(Document passage)

The piece mentions how because of Sistani's moderate viewpoints, he has been the target of various assassination attempts and his co-workers have been killed one by one. Magister's quote of the words of the Chaldean patriarch after meeting Sistani are instructive:
“The grand ayatollah received us with a warm ’welcome,’ he spent an hour with us, and at the end he did not disguise his satisfaction. Our common desire is that of finding a way to bring peace and tranquility to the country. We both know that Iraq is sick, but we want to find together the medicines to heal it. We talked together like two brothers who love each other.”
Magister also notes the grand ayatollah's response to the Regensburg speech which sharply contrasted with much of the Muslim world:
In September of 2006, during the days of violent anti-papal protest that exploded in the Muslim world after Benedict XVI’s lecture in Regensburg, representatives from Sistani paid two visits to the secretary of the Vatican nunciature in Baghdad, Thomas Hlim Sbib, in order to express esteem and friendship toward Benedict XVI, and the desire for a meeting with him in Rome.

(End Document passage)
(Study material)

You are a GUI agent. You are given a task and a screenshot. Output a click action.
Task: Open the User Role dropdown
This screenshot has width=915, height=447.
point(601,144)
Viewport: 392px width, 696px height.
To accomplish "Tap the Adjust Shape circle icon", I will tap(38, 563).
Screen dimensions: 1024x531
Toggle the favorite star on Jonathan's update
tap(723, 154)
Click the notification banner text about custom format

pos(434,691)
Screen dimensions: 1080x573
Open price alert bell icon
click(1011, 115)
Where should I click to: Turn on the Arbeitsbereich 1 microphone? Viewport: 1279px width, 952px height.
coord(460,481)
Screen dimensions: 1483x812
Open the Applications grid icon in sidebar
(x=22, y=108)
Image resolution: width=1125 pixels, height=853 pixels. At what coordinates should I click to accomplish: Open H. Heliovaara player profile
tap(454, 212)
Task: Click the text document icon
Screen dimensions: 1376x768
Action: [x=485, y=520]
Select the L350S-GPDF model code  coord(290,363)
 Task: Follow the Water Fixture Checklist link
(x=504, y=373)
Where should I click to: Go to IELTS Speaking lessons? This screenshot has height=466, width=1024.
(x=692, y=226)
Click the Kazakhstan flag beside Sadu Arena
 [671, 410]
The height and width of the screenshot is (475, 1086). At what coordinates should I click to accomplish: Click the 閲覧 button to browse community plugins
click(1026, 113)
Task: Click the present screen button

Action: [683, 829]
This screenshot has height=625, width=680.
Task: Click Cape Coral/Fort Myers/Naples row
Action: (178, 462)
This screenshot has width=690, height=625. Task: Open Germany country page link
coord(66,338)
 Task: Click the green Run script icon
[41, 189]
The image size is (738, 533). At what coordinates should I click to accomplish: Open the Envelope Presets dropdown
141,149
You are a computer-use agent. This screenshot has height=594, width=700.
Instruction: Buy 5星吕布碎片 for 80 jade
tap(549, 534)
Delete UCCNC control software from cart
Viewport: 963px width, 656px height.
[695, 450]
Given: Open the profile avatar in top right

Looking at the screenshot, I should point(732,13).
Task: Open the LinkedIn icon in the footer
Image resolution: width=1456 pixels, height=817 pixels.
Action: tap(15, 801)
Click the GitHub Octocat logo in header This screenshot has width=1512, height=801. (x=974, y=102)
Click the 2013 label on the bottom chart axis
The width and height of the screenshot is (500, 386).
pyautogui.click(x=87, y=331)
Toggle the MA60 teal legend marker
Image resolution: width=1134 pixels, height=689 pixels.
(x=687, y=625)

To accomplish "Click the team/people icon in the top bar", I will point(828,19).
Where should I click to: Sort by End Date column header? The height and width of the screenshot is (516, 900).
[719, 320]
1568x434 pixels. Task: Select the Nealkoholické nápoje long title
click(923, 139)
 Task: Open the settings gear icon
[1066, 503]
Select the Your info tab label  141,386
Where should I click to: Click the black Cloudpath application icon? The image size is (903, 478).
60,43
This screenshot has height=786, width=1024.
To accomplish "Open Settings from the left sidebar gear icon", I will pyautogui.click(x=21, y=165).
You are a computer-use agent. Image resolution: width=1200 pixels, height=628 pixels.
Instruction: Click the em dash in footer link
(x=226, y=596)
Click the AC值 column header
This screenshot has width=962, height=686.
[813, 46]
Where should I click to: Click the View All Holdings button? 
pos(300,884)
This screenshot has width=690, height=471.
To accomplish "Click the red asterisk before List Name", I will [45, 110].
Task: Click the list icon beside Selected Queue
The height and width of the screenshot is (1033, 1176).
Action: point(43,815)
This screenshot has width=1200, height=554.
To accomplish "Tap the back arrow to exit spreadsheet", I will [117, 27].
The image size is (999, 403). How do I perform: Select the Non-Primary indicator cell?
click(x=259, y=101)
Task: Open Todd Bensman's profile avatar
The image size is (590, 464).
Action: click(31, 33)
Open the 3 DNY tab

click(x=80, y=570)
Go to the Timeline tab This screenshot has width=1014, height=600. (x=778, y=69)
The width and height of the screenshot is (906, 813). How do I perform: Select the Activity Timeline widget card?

(End Study material)

Work order 1 >> In the passage about Sistani, how long did the grand ayatollah spend with the Chaldean patriarch?
Work order 2 >> Pick up the passage about Sistani right after its last sentence and keep writing.

Task answer 1 >> An hour.

Task answer 2 >>
Magister rightly points to the /religious/ background of Sistani's moderation which is a traditional look at Shi'ism. Shi'ism looks to the twelfth imam who has left this world and will return again someday. While Khomeini's revolution in Iran was not only a political one, but also a religious one in redefining Shi'ism, Sistani holds to the old ways:
Amir Taheri, an Iranian intellectual exiled in the West, says: “For Sistani, power belongs to the twelfth imam. But since he is gone, it passes to the people. The final decision is to be made by the individual on the basis of reason, the greatest gift from God. Sistani’s vision is Aristotelian, a society of pious citizens.”
The grand ayatollah's website may be found at www.sistani.org.